Challenges Achieving Manufacturing Lifecycle Visibility
According to Williams, an essential aspect of the sought-after remodeling of pharmaceutical technology is more visibility into the industry’s manufacturing lifecycle. While this is widely desired, it is rarely obtained.
“Biopharmaceutical manufacturing processes need to align more closely with demand, especially considering the stability requirements of most therapies,” he contended.
However, traditional methods for obtaining clear demand signals have proven insufficient due to issues with data timeliness, completeness, and accuracy. As biopharma moves toward more personalized therapies, the need for visibility into the manufacturing lifecycle and effective integration of manufacturing and supply chain operations is paramount, urged Williams.
He offered that the gap between the need for data visibility and information disparity, which is often related to the separation between biopharma manufacturers and end consumers, definitely contributes to the scarcity and need for data visibility.
“In addition, regulatory and privacy requirements further constrain what data biopharma can access and how data can be used,” he said.
Getting Value From Data Visibility
Williams is sure that biopharma manufacturing can experience accelerated time-to-target identification and commercialization by enabling data visibility in multiple dimensions. This increased visibility, in turn, can lead to faster and more efficient drug development processes.
“It also can result in improved patient compliance and adherence to medications, ultimately benefiting patient outcomes,” he added.
Common challenges to these goals include timeliness, completeness, and data accuracy. The sheer volume, variety, and variability of data types often complicate these.
“Addressing these complexities requires robust data management strategies and advanced technologies to ensure that critical insights can be derived from the data effectively and efficiently,” said Williams.
Enhancing Patient Care With Data Visibility
Successfully overcoming barriers, biopharma manufacturers can accelerate new drug discovery and develop more personalized therapies that deliver clear health benefits to patients, noted Williams.
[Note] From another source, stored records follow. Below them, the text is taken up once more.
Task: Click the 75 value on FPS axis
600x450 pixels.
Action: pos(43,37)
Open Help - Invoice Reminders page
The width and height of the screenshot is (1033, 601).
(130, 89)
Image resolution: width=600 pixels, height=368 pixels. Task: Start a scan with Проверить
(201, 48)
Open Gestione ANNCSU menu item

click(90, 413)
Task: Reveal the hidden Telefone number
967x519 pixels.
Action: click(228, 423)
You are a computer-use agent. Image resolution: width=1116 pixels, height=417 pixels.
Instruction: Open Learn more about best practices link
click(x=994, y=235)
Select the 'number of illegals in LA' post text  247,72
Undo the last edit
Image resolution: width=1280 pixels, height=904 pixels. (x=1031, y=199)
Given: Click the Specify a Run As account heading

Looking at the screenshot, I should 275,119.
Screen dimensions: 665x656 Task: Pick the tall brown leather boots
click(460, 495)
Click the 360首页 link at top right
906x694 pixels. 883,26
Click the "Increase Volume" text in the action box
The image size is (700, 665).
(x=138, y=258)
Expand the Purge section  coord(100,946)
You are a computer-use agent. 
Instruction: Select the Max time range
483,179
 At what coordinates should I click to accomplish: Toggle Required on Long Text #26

Such progress will result in improved treatment outcomes and patient satisfaction.
Improved data visibility can play a pivotal role in enhancing patient compliance and adherence to prescribed treatments and ensuring that therapies are optimally effective and contribute to better overall patient care.
“Embracing data visibility can ultimately elevate the capabilities of life sciences manufacturers, fostering breakthroughs in research and delivering substantial value to both the industry and the patients it serves,” Williams concluded.
The “New Commercial Operating Models Needed To Advance Life Sciences Tech” report highlights the urgent need for innovation in the way we approach commercialization in the fast evolving life sciences sector. Traditional models may not be adequate to fully realise the potential of life sciences technology given recent advances in research and technology. It will be necessary to speed development and more quickly bring life-saving inventions to market if we adopt new operating models that put an emphasis on agility, collaboration, and adaptability.